[REQUIRED WORK] Continue the essay on ending the tyranny of the resume, picking up right after its last heading, "2. The primacy of LinkedIn."

>> BEGIN SELECTED EXTRACT

It’s Time to End the Tyranny of the Resume


By Mitchell Friedman, Associate Dean of Career Development and Student Affairs

Published 8.30.12

I meet with many graduate students and other professionals to discuss job search and career development challenges. I am struck at how most of these individuals initiate such conversations with some variation of the phrase "I'd like some feedback on my resume."

On the one hand, this approach makes perfect sense.  The resume has been the focal point of job search efforts for time immemorial, and seemingly maintains this standing as even a breezy perusal of employment opportunities would suggest.  The vast majority of postings I've viewed over the last several years request a resume, making it on one level an essential component in a job seeker's toolkit.

That said, ongoing transformations in the world of work and concomitant technology seem to relegate the resume (and even its younger social media cousins) to a far less distinguished place than it once had.  This continued tyranny of the resume, moreover, threatens to distract job seeker from ever more critical objectives that are increasingly likely to serve short and longer term career development goals.

Let's consider three key developments that cry out for a radical rethinking of the resume's role, and how professionals at all stages of their careers should adjust accordingly.

1. The increasing importance of ongoing and informal job searching.

It's discovering opportunities by networking -- trumps the formal job search process in terms of its value in finding work.  This process places a premium on skills such as connecting with others, relationship building, and employing technology effectively -- not to mention personal attributes such as persistence, resilience, and the like.  A resume MAY come into play here, but only at a certain point in the process after the groundwork has been laid over time.

2. The primacy of LinkedIn.

>> END SELECTED EXTRACT
>> BEGIN STORED DATA

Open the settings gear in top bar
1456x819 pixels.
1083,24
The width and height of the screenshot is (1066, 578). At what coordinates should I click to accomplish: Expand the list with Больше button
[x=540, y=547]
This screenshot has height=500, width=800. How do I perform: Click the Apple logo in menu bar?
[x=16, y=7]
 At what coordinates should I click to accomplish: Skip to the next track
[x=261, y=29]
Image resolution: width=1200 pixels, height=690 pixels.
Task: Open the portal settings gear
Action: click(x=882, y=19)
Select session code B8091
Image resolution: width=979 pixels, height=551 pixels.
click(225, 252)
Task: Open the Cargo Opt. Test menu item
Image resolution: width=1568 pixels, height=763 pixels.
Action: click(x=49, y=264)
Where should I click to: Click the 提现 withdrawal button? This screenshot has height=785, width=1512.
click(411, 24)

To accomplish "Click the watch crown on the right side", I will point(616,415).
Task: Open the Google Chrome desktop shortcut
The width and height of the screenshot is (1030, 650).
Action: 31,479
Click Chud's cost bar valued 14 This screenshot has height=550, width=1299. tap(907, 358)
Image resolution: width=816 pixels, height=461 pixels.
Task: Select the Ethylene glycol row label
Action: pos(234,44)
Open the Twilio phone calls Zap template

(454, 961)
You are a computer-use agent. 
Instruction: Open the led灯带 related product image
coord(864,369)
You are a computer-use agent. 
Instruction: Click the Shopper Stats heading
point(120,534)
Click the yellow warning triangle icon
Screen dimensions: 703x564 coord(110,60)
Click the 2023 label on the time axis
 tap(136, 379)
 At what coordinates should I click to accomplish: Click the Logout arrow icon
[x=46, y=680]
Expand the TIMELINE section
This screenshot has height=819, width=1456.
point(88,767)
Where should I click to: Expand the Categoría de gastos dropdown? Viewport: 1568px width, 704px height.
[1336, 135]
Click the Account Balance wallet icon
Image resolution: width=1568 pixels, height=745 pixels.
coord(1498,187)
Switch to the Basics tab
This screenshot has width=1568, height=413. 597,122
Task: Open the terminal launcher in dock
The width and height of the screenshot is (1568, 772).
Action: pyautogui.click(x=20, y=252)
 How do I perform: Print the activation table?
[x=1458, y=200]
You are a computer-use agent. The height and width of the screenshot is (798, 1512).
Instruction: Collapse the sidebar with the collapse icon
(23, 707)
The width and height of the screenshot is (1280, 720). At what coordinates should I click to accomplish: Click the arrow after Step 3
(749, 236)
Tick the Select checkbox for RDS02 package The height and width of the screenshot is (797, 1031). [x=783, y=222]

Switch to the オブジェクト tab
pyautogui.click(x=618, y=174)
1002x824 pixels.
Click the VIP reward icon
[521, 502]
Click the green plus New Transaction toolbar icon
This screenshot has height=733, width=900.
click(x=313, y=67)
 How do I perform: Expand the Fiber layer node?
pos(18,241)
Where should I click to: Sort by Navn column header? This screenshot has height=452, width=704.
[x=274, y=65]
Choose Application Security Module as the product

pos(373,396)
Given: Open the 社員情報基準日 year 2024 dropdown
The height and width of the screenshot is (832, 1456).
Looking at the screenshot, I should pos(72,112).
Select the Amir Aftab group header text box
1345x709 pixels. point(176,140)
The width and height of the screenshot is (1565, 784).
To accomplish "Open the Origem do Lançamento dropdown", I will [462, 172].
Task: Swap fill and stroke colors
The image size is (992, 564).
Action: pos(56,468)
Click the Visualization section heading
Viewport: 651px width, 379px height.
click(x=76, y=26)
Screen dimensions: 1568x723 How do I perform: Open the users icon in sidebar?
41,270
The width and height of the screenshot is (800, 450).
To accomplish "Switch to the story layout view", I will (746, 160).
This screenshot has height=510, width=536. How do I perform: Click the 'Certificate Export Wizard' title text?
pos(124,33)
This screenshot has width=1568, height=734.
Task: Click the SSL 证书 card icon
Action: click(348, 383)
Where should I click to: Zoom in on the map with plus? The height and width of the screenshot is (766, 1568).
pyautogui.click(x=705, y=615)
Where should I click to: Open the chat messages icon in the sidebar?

>> END STORED DATA

[TASK ANSWER]
This social network's 24 hour availability and widespread use by professionals seeking employees, contractors, and business partners makes it much more useful than any resume ever could be. That makes the need to create and maintain a LinkedIn profile, build a network, and reach out to contacts to build relationships here potentially far more lucrative than the effort put forth to develop a resume.

3. The need for skills in personal storytelling.

Social media has ushered in an emphasis on the importance of personal storytelling. In terms of career development and job search, that means the ability to articulate – orally and in writing -- your interests, professional history, and career aspirations with clarity and passion. It takes considerable effort and skill to be able to do so effectively in myriad contexts, as I’ve learned over the course of my own career. A resume, at best, should grow out of this personal story as it relates to career and work—but it’s no substitute for it. So one’s time would better be spent in crafting and sharing this personal narrative rather than in developing a resume.

In short, resumes still have a place in job search and career development but lag in importance behind other critical more critical competencies in today’s networked world. It’s therefore time to end the tyranny of resumes and redirect our efforts to more substantive activities better geared to achieve short and long-term goals.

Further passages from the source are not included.